桓容嘆息一聲,唯有實話告知秦璟,不是他不想幫忙,而是真的幫不上。
“無礙。”秦璟並未放在心上,此行目的已經達成,餘下不過是錦上添花,有自然好,沒有也是無妨。
“我聽縣內農人言,今年旱災不同以往,北方諸多郡縣恐是要絕收。如果水源斷絕,怕會生出民亂。”桓容皺眉,見秦璟不見憂色,難免心生疑惑。
“容弟之心,璟甚是感念。”秦璟笑道,“北地屢經旱災,塢堡自有應對之法。早在二月間,家君已尋得開井之人,想必很快將有佳音傳來。”
“如此再好不過!”桓容笑著點頭,轉而同秦璟商議相里兄弟之事。
秦璟留在鹽瀆期間,六人主動前來拜見,進行過一番懇談。按照話中的意思,兄弟六人感念秦氏情誼,卻不想立刻北返。
一來,鹽瀆新城尚在建設,工程到一半就丟開手,實在不是六人風格,傳出去會被其他墨家弟子恥笑。二來,六人和公輸長還沒有分出“勝負”,未能洗刷祖先之恥,必須留下。
“還請郎君體諒!”
所謂強扭的瓜不甜,六人主意已定,秦璟沒有強求,只是和六人約定,下次運鹽船來,需有兩人隨船返回西河,檢視塢堡的防範是否有缺漏。

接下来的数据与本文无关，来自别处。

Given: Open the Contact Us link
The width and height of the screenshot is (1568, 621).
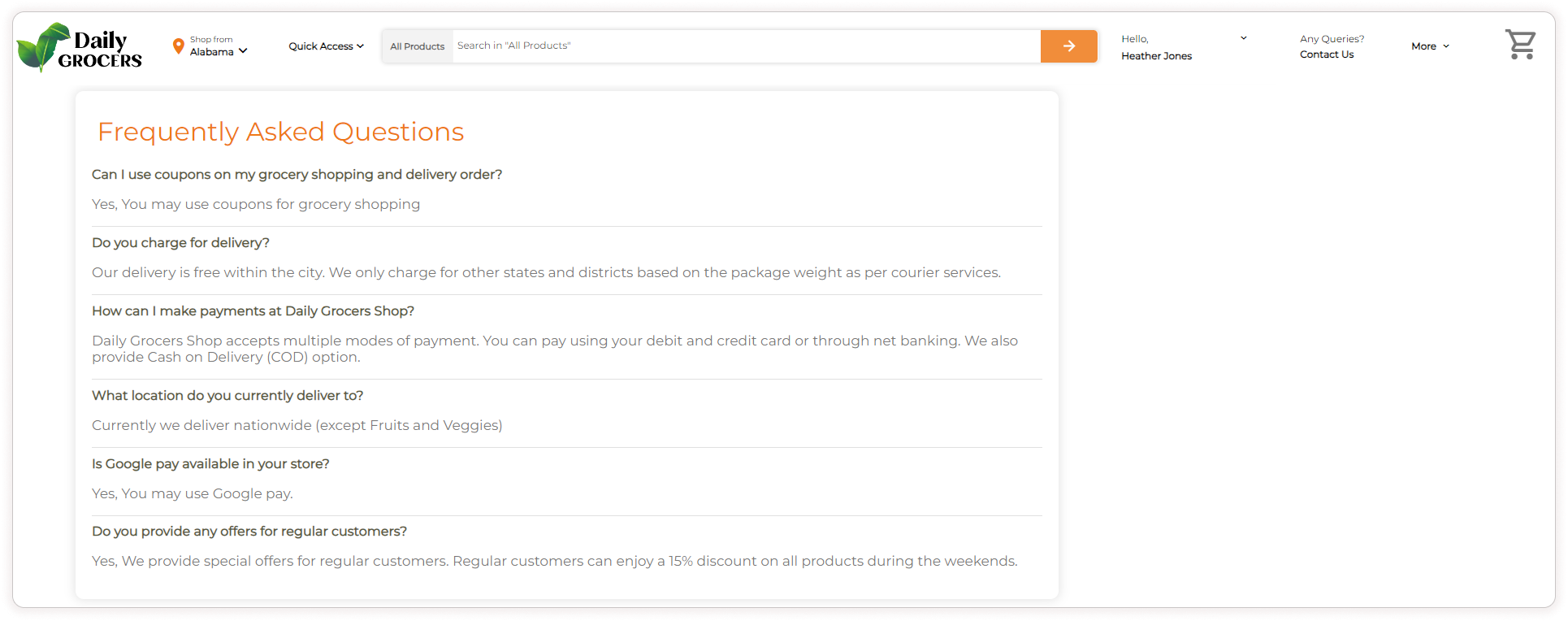Looking at the screenshot, I should click(1326, 54).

“每一季返還,不會耽擱鹽瀆造城,亦能解決塢堡之事。”
事情敲定,秦璟開始準備啟程,不再每日和桓容一起用膳。這讓後者頗感到寂寞。畢竟,以桓容的胃口,能找一個志同道合的“飯友”實在是不容易。
臨行前兩日,秦璟親自監督鹽糧送入船艙。
桓容尋到空閒,獨自進入糧倉,裝滿一小袋粟米藏在袖中。回到府內之後,以練字為名,打發小童到外室,旋即閉門關窗,取出米袋,倒入預先準備好的漆碗中。
“能不能成,總要試試看。”
修長的手指擦過額心,一枚透明的光珠緩緩浮現。
桓容虛握住光珠,靠近漆碗,光芒從指縫間擴散,桓容的心跳隨之加速……
“郎君!”
門外突然傳來小童的聲音,桓容嚇了一跳,光芒倏然熄滅,桌上仍舊只有一碗粟米。
“何事?”
“京口來人,有官文送到。”
桓容心下詫異,來不及惋惜試驗未成,起身走出內室,見到來人是劉牢之,眉尾當即挑高。
看著桓容,劉牢之似是欲言又止。最後咬咬牙,將竹簡遞到桓容面前,示意他自己看。
“多謝劉參軍。”
不管事情多奇怪,該客氣還是要客氣。
桓容展開竹簡,從頭至尾通讀一遍,猶如晴天霹靂,心瞬間沉入谷底。
“郗使君是什麼意思?”
“使君言,大軍六月出發,府君可隨行北府軍。如大司馬問及,使君自會擔當。”
桓容長舒一口氣,拱手道:“煩請劉參軍代我轉達,郗使君相助之情,容銘感於心!”
送走劉牢之,桓容回到內室,再次攤開竹簡。
“命鹽瀆縣令桓容兼旅威校尉,隨大軍北伐。徵鹽瀆糧一萬兩千石,發役夫三千。”
一個千戶縣,徵萬石軍糧,發三千役夫,簡直滑天下之大稽!
這份官文出自誰手,完全不用細想。
攥緊手指,桓容銀牙緊咬,怒極而笑。